• **DIRECTIONS FOR THIS TASK**
Transcribe the lines from the one containing "The width and" through the one containing "at that location.", inclusive, and omit the pictures.

• **GIVEN RECORDS**
▬▬▬▬▬▬
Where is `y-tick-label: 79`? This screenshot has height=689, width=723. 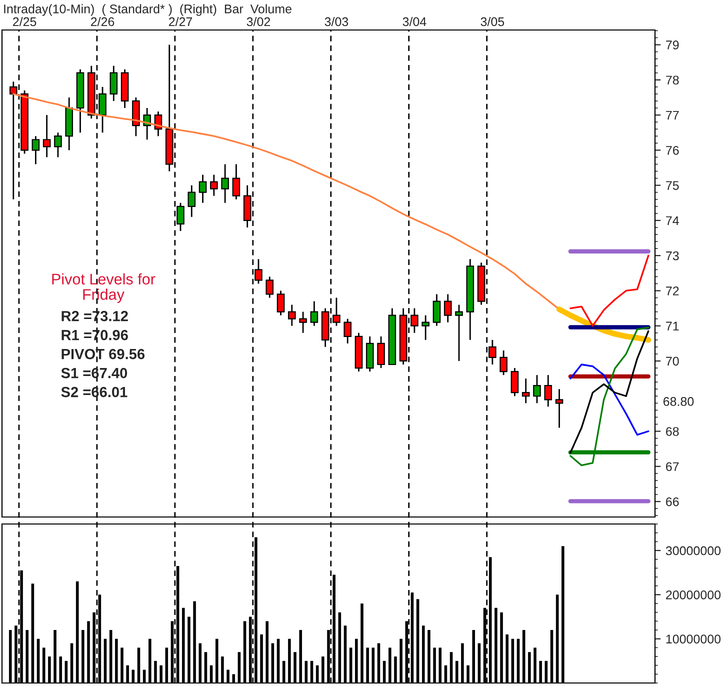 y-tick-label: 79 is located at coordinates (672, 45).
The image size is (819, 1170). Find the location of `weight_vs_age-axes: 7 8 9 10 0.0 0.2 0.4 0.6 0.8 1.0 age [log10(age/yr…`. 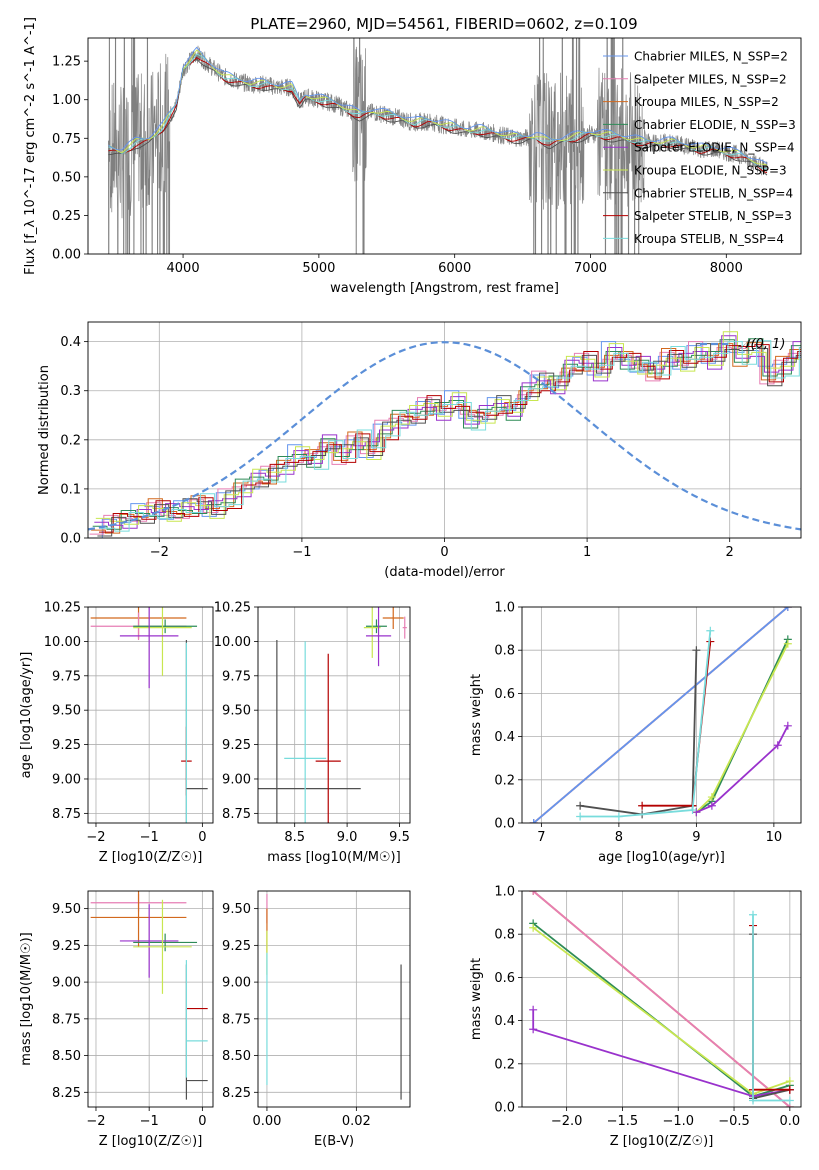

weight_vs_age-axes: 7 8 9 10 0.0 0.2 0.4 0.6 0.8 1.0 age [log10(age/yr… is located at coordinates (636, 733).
▬▬▬▬▬▬
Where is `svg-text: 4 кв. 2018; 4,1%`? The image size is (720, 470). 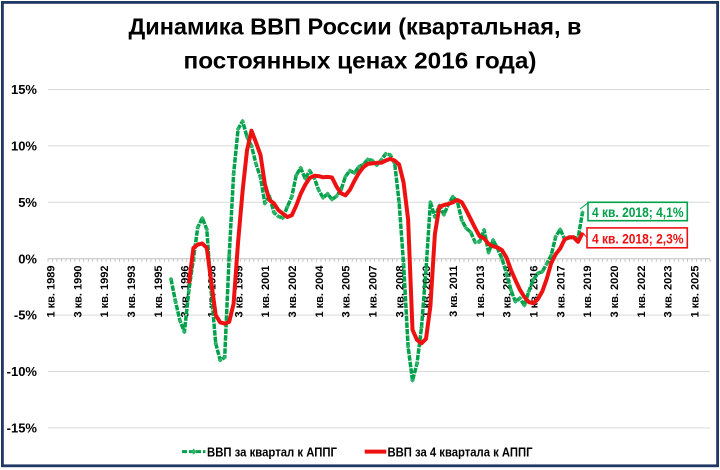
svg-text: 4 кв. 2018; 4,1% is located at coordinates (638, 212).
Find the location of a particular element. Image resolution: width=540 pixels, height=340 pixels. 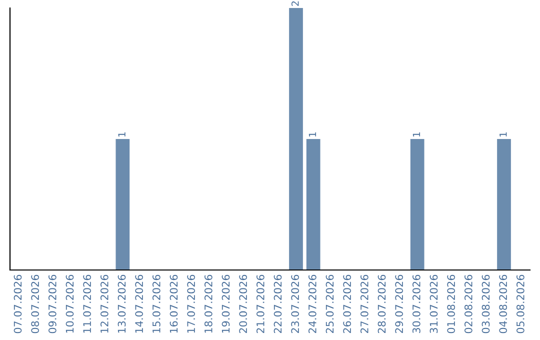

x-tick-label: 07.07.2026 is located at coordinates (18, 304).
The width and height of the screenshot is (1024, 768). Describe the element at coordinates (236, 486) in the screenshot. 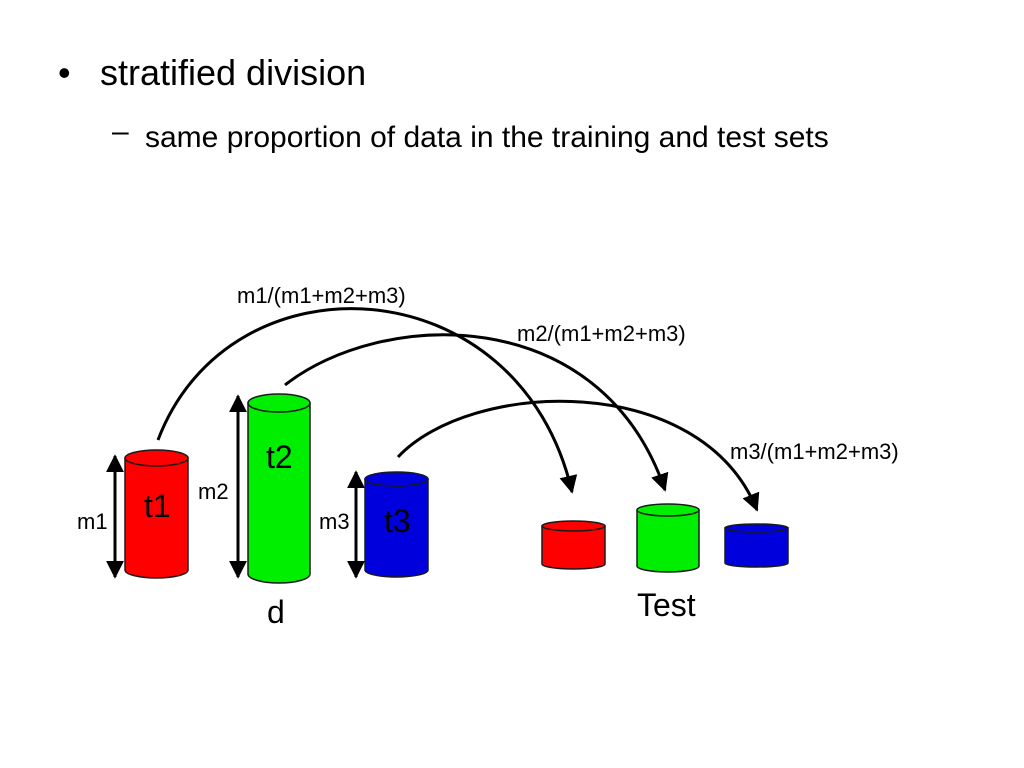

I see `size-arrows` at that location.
▬▬▬▬▬▬
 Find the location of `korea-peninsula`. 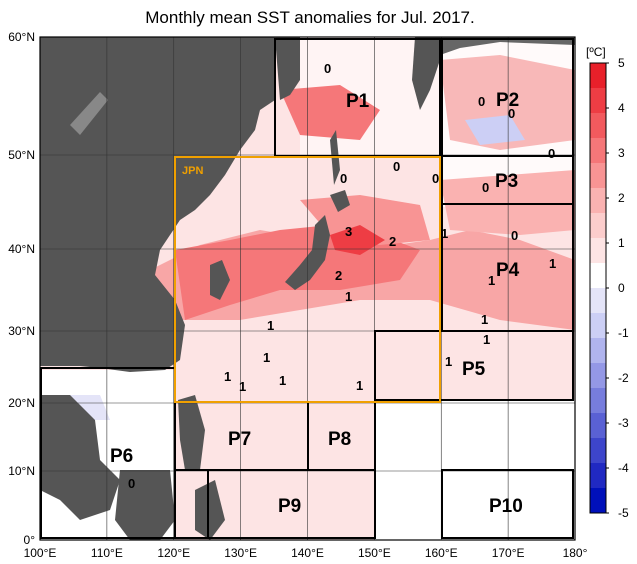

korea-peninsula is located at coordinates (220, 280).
▬▬▬▬▬▬
• **SOLUTION TO THE PROBLEM**
The width and height of the screenshot is (1024, 768). Describe the element at coordinates (236, 486) in the screenshot. 

I see `size-arrows` at that location.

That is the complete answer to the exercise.